WVVC was sold to the Educational Media Foundation (EMF) in 2001 for $1.25 million; this was the first purchase made by EMF in the state of New York. It became Utica's K-Love station, under the call sign WKVU.

On December 15, 2010, Air 1 station WRCK swapped frequencies with WKVU, with WRCK moving to 100.7 FM and WKVU moving to 107.3 FM. In November 2011, EMF announced that it would sell WRCK to Roser Communications and move Air 1 to WOKR (93.5 FM), which had previously carried the now-defunct God's Country Radio Network.

On March 16, 2012, Roser took control of the station and began a simulcast of AM stations WUTQ and WADR, the full-service gold-based adult contemporary stations that had been airing on the station since approximately 2007. WUTQ had previously been relying on an FM translator, W238CA (95.5) in Middleville, New York, for FM coverage.

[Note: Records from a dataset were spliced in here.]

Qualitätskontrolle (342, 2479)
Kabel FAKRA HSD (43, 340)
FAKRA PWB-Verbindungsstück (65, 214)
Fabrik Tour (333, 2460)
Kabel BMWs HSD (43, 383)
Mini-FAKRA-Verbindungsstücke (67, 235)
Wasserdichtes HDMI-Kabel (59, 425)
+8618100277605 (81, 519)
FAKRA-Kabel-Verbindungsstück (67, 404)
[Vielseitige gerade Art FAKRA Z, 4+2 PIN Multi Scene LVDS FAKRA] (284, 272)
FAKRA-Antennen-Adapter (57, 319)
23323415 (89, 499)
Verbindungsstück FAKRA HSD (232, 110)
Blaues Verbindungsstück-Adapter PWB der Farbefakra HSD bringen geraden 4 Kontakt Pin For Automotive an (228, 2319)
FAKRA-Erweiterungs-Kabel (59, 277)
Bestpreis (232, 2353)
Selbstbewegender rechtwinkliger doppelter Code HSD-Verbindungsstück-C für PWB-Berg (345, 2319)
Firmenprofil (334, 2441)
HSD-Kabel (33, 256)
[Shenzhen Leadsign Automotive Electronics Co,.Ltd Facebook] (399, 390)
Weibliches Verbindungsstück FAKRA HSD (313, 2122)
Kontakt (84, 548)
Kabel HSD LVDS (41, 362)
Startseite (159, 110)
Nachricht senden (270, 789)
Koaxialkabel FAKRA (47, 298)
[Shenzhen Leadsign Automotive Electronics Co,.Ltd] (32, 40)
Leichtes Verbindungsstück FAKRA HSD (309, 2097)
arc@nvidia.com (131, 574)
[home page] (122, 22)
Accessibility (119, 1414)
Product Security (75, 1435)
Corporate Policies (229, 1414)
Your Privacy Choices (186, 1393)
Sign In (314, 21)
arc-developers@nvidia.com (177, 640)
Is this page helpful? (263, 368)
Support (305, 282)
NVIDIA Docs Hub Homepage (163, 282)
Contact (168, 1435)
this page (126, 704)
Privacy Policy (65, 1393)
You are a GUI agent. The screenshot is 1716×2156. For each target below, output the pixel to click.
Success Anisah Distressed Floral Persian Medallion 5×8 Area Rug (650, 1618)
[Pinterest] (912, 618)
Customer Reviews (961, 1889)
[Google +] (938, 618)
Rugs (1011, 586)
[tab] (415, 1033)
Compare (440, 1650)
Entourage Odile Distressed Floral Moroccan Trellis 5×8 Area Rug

On March 23, the station took the WUTQ-FM call letters, with the WRCK call sign moving to the former WADR.

WUTQ spun off its former AM simulcast stations to Good Guys Broadcasting in July 2012; the stations were shut down in late 2015.

On March 30, 2015, Roser Communications moved the studios of all their stations, including WUTQ-FM, to new facilities located at the Canal Park off Leland Avenue. Prior to this, Roser Communications had been leasing space at the Adirondack Bank building on Genesee Street.

Dave Coombs, former morning host at classic rock WTKW and WOUR, was hired as morning host in August 2015.

On February 27, 2017, after a weekend of stunting with a wide variety of sound clips and snippets of music, WUTQ dropped its soft AC music and became a full-time talk radio station as "Talk! 100.7", becoming the first station in the Utica-Rome area to broadcast FM news-talk. The Talk of the Town, the station's existing morning drive talk show, was retained, with new hosts after Coombs left for another station; also retained were simulcasts of three WKTV television newscasts. Music programming was replaced by syndicated talk shows, including Glenn Beck, Laura Ingraham, Dave Ramsey, America Now with Buck Sexton, Michael Savage, and Red Eye Radio.